It may be easy to dress in various Canada Day T-shirts from a big box store that could even have been made overseas.
In 2017, Canada, as a nation on paper, celebrated its 150th Birthday.
That same year, a growing chorus of voices tempered what had been planned as mass celebrations, as many among us chose to reflect on unfulfilled recommendations contained in the 2015 reports of the Truth and Reconciliation Commission.
Add to that, the 2019 Inquiry into Murdered and Missing Indigenous Women and Girls.
Then, shortly before Canada Day 2021 came news of the discovery of remains of Tk’emlups residential school pupils buried in unmarked graves.
That’s Ann Pohl, spokesperson for the Kitchissippi-Ottawa Valley Chapter of the Council of Canadians.

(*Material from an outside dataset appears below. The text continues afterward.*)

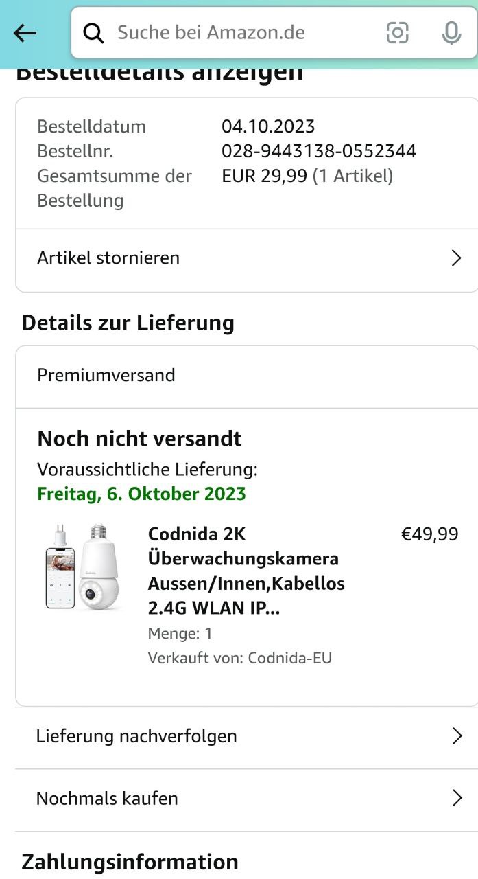Expand the 'Nochmals kaufen' chevron arrow

click(x=457, y=798)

While Sir John A. Macdonald, deemed by many as the Father of Canada (and among key originators of Canada’s Residential School Policy) is no longer on the nation’s ten dollar bill, and most public meetings now begin with a Land Acknowledgement Protocol, Indigenous leaders are largely impatient with our progress on issues that speak to the core of how we look at ourselves as “Canadians”.

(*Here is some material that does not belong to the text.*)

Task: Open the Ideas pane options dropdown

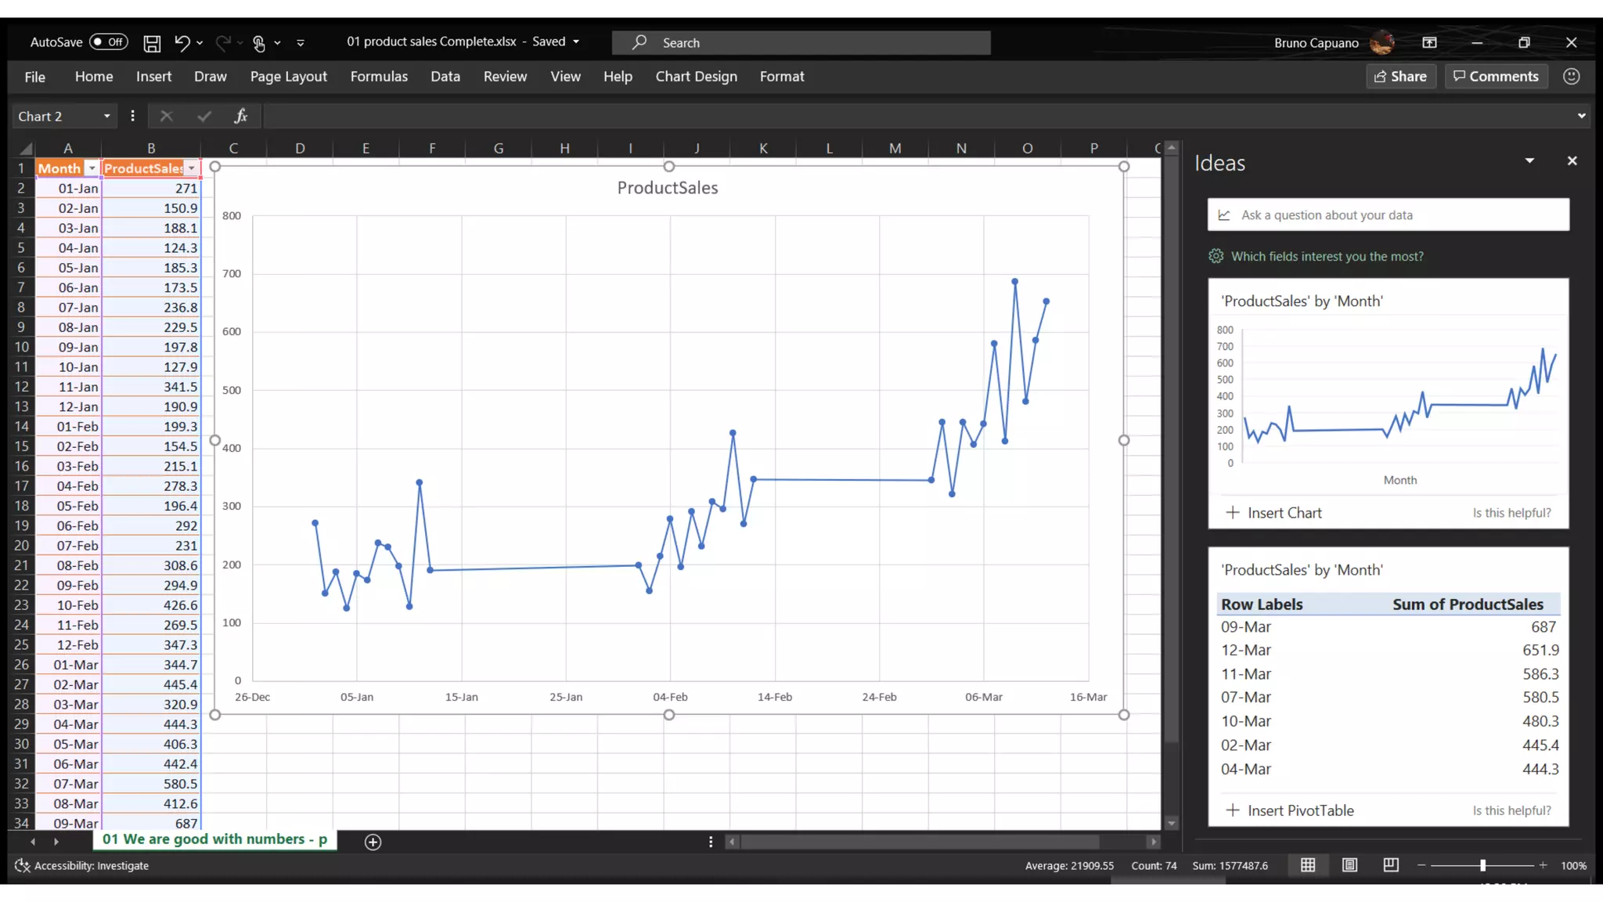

As well, the Red Dress now has symbolic importance.
Many Indigenous community leaders are calling for people to wear Orange Shirts or, if you prefer Red Dresses, on Canada Day.
The Kitchissipi-Ottawa Valley Chapter of the Council of Canadians is standing in solidarity with this attire as befitting the occasion, and are urging like-minded Canadians to do the same.
Their message is please consider ReconciliACTION on July 1st.